Rewrite all the data below, swapping "image size" for "screenshot dimensions" and changing nothing else. Omit the pictures from your output.

(Extracted data entries)
-- start --
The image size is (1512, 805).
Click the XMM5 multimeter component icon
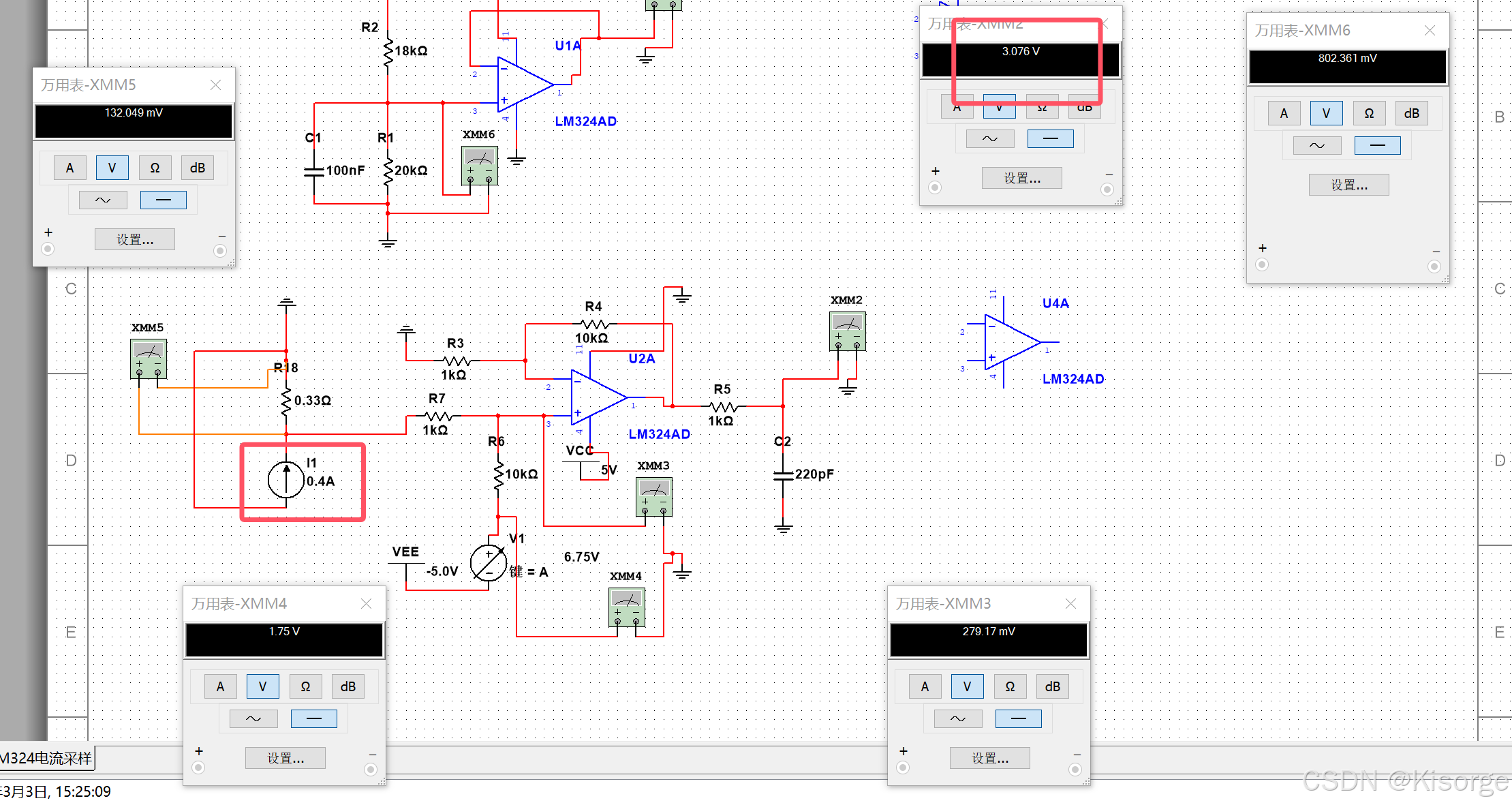click(149, 358)
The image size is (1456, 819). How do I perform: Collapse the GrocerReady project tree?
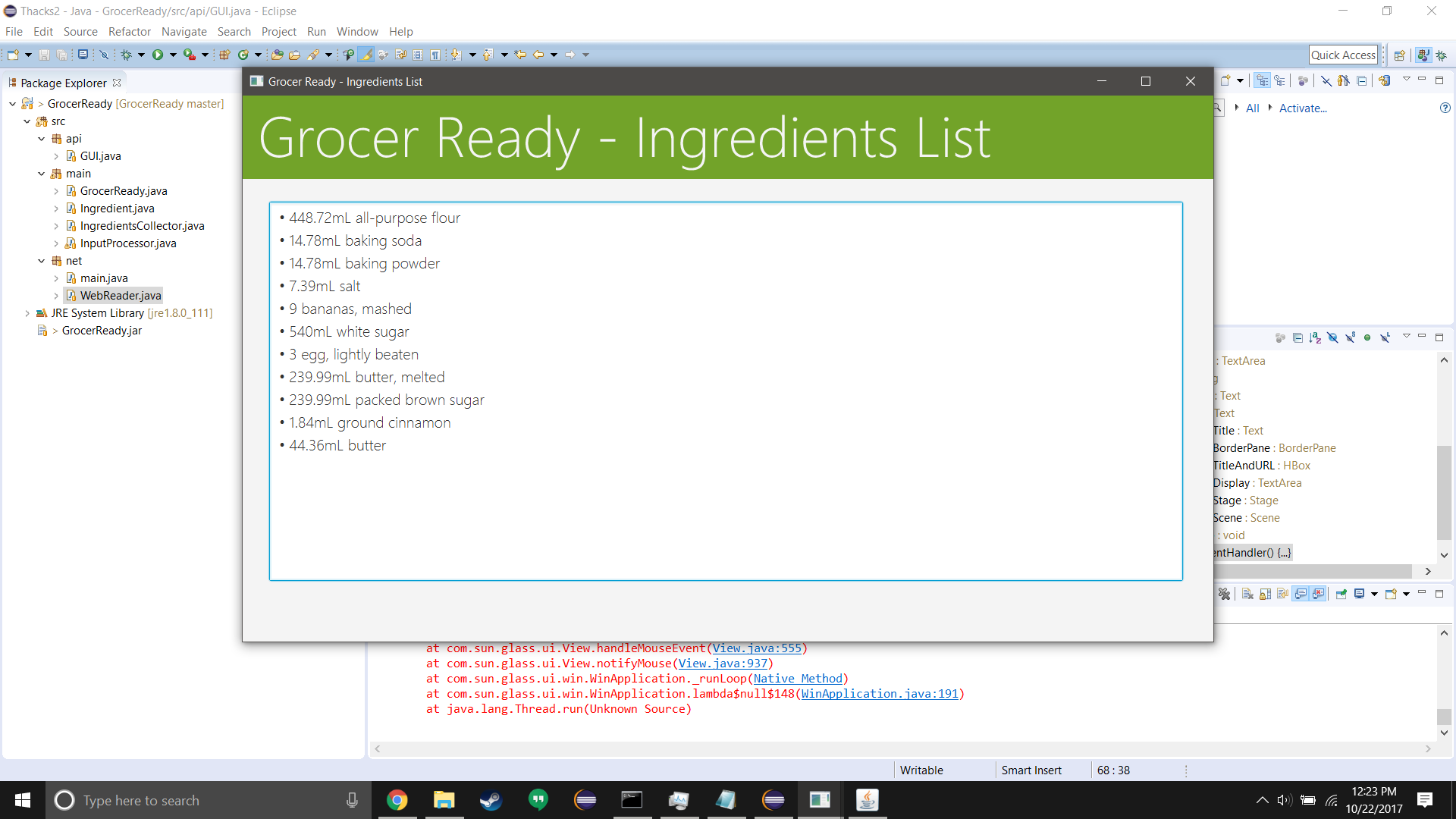point(13,104)
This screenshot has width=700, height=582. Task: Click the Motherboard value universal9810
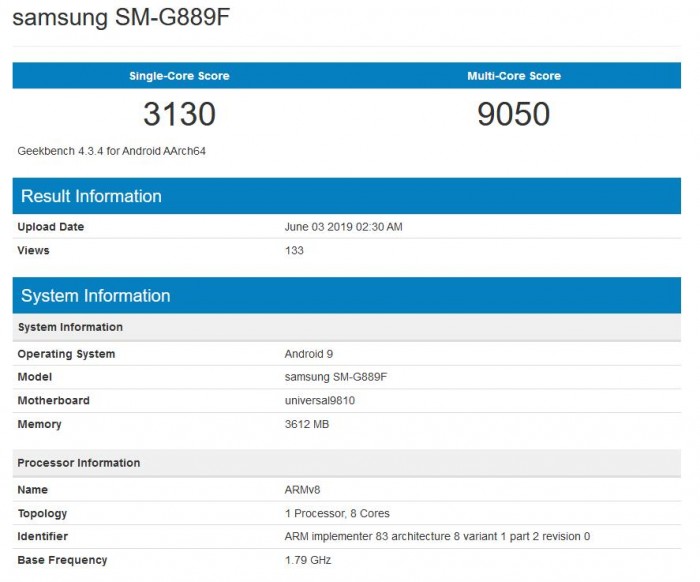coord(320,401)
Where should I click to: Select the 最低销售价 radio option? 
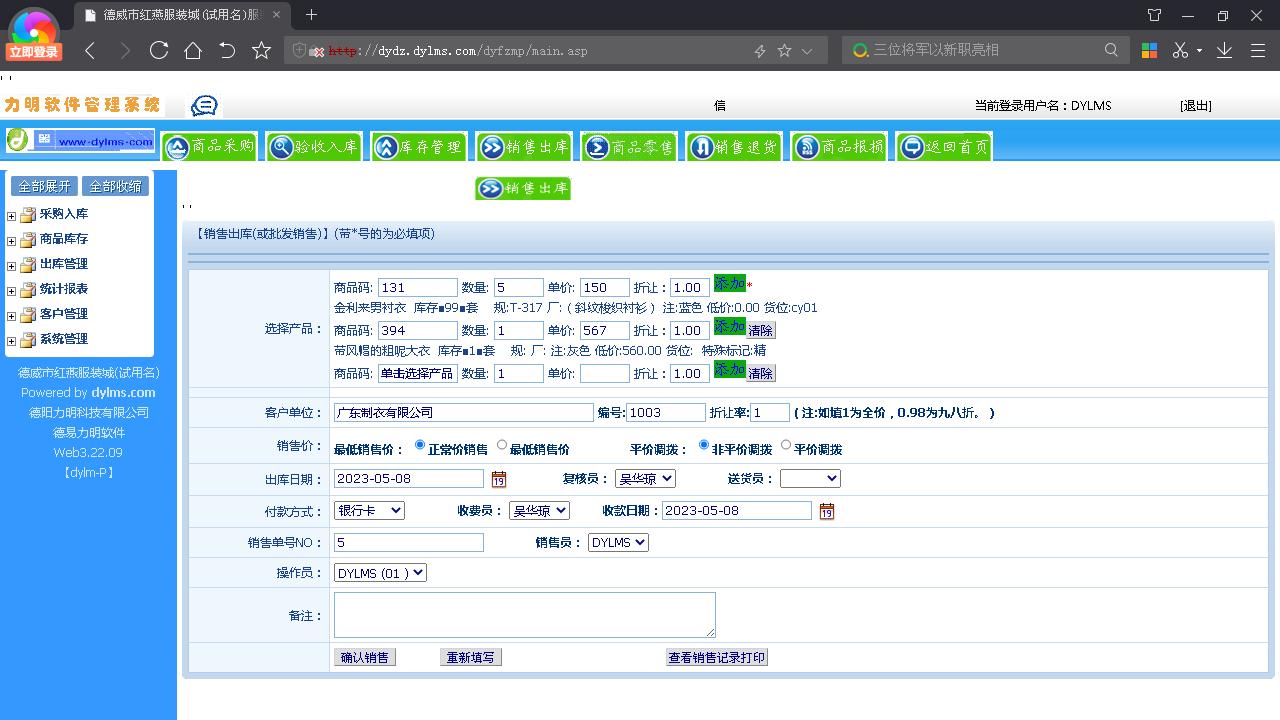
-- end --
-- Written response --
The screenshot dimensions is (1512, 805).
Click the XMM5 multimeter component icon
click(149, 358)
The screenshot dimensions is (1456, 819). How do I perform: Collapse the GrocerReady project tree?
point(13,104)
This screenshot has width=700, height=582. Task: Click the Motherboard value universal9810
coord(320,401)
Where should I click to: Select the 最低销售价 radio option? 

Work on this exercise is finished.